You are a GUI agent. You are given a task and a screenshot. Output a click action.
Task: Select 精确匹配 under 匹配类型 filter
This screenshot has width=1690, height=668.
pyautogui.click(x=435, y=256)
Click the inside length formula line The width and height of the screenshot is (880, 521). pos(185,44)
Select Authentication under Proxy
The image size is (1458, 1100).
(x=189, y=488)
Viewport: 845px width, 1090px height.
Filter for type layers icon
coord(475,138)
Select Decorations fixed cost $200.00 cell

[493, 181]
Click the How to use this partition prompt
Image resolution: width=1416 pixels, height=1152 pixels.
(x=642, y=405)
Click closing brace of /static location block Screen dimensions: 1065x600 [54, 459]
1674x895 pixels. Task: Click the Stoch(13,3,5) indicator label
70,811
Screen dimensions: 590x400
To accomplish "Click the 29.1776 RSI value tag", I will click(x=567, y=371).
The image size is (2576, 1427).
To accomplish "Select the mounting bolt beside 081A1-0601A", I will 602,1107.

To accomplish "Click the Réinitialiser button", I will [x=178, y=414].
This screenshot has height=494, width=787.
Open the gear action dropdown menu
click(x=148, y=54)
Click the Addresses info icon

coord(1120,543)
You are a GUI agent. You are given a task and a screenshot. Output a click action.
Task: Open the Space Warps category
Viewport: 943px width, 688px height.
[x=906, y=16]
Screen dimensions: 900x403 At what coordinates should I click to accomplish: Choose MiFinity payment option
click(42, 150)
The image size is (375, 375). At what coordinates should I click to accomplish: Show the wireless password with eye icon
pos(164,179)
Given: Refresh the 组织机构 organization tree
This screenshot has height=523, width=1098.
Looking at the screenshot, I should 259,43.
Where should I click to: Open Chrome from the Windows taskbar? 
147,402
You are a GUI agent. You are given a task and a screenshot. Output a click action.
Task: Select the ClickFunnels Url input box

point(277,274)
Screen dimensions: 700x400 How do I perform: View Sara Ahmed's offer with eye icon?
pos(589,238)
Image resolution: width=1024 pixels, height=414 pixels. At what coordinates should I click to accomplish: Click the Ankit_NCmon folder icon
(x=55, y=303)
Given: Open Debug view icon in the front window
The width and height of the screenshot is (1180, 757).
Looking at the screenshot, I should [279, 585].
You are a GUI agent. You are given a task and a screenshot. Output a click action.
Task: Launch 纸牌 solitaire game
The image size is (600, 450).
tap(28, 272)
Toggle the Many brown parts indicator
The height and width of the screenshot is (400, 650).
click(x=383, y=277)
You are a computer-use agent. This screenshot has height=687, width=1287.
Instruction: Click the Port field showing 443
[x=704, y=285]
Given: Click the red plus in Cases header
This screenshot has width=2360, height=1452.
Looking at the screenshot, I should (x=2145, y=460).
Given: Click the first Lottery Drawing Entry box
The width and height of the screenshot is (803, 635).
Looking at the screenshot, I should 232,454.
□ □ □ □ □
▸ **설정 과제**: 위 항목 전체를 빈 줄을 빼고 한 줄씩 마크다운 표로 출력하세요. 행 번호는 "번호" 열에, 줄의 내용은 "내용" 열에 넣으세요.

▸ **예상 출력**:
| 번호 | 내용 |
|---|---|
| 1 | You are a GUI agent. You are given a task and a screenshot. Output a click action. |
| 2 | Task: Select 精确匹配 under 匹配类型 filter |
| 3 | This screenshot has width=1690, height=668. |
| 4 | pyautogui.click(x=435, y=256) |
| 5 | Click the inside length formula line The width and height of the screenshot is (880, 521). pos(185,44) |
| 6 | Select Authentication under Proxy |
| 7 | The image size is (1458, 1100). |
| 8 | (x=189, y=488) |
| 9 | Viewport: 845px width, 1090px height. |
| 10 | Filter for type layers icon |
| 11 | coord(475,138) |
| 12 | Select Decorations fixed cost $200.00 cell |
| 13 | [493, 181] |
| 14 | Click the How to use this partition prompt |
| 15 | Image resolution: width=1416 pixels, height=1152 pixels. |
| 16 | (x=642, y=405) |
| 17 | Click closing brace of /static location block Screen dimensions: 1065x600 [54, 459] |
| 18 | 1674x895 pixels. Task: Click the Stoch(13,3,5) indicator label |
| 19 | 70,811 |
| 20 | Screen dimensions: 590x400 |
| 21 | To accomplish "Click the 29.1776 RSI value tag", I will click(x=567, y=371). |
| 22 | The image size is (2576, 1427). |
| 23 | To accomplish "Select the mounting bolt beside 081A1-0601A", I will 602,1107. |
| 24 | To accomplish "Click the Réinitialiser button", I will [x=178, y=414]. |
| 25 | This screenshot has height=494, width=787. |
| 26 | Open the gear action dropdown menu |
| 27 | click(x=148, y=54) |
| 28 | Click the Addresses info icon |
| 29 | coord(1120,543) |
| 30 | You are a GUI agent. You are given a task and a screenshot. Output a click action. |
| 31 | Task: Open the Space Warps category |
| 32 | Viewport: 943px width, 688px height. |
| 33 | [x=906, y=16] |
| 34 | Screen dimensions: 900x403 At what coordinates should I click to accomplish: Choose MiFinity payment option |
| 35 | click(42, 150) |
| 36 | The image size is (375, 375). At what coordinates should I click to accomplish: Show the wireless password with eye icon |
| 37 | pos(164,179) |
| 38 | Given: Refresh the 组织机构 organization tree |
| 39 | This screenshot has height=523, width=1098. |
| 40 | Looking at the screenshot, I should 259,43. |
| 41 | Where should I click to: Open Chrome from the Windows taskbar?  |
| 42 | 147,402 |
| 43 | You are a GUI agent. You are given a task and a screenshot. Output a click action. |
| 44 | Task: Select the ClickFunnels Url input box |
| 45 | point(277,274) |
| 46 | Screen dimensions: 700x400 How do I perform: View Sara Ahmed's offer with eye icon? |
| 47 | pos(589,238) |
| 48 | Image resolution: width=1024 pixels, height=414 pixels. At what coordinates should I click to accomplish: Click the Ankit_NCmon folder icon |
| 49 | (x=55, y=303) |
| 50 | Given: Open Debug view icon in the front window |
| 51 | The width and height of the screenshot is (1180, 757). |
| 52 | Looking at the screenshot, I should [279, 585]. |
| 53 | You are a GUI agent. You are given a task and a screenshot. Output a click action. |
| 54 | Task: Launch 纸牌 solitaire game |
| 55 | The image size is (600, 450). |
| 56 | tap(28, 272) |
| 57 | Toggle the Many brown parts indicator |
| 58 | The height and width of the screenshot is (400, 650). |
| 59 | click(x=383, y=277) |
| 60 | You are a computer-use agent. This screenshot has height=687, width=1287. |
| 61 | Instruction: Click the Port field showing 443 |
| 62 | [x=704, y=285] |
| 63 | Given: Click the red plus in Cases header |
| 64 | This screenshot has width=2360, height=1452. |
| 65 | Looking at the screenshot, I should (x=2145, y=460). |
| 66 | Given: Click the first Lottery Drawing Entry box |
| 67 | The width and height of the screenshot is (803, 635). |
| 68 | Looking at the screenshot, I should 232,454. |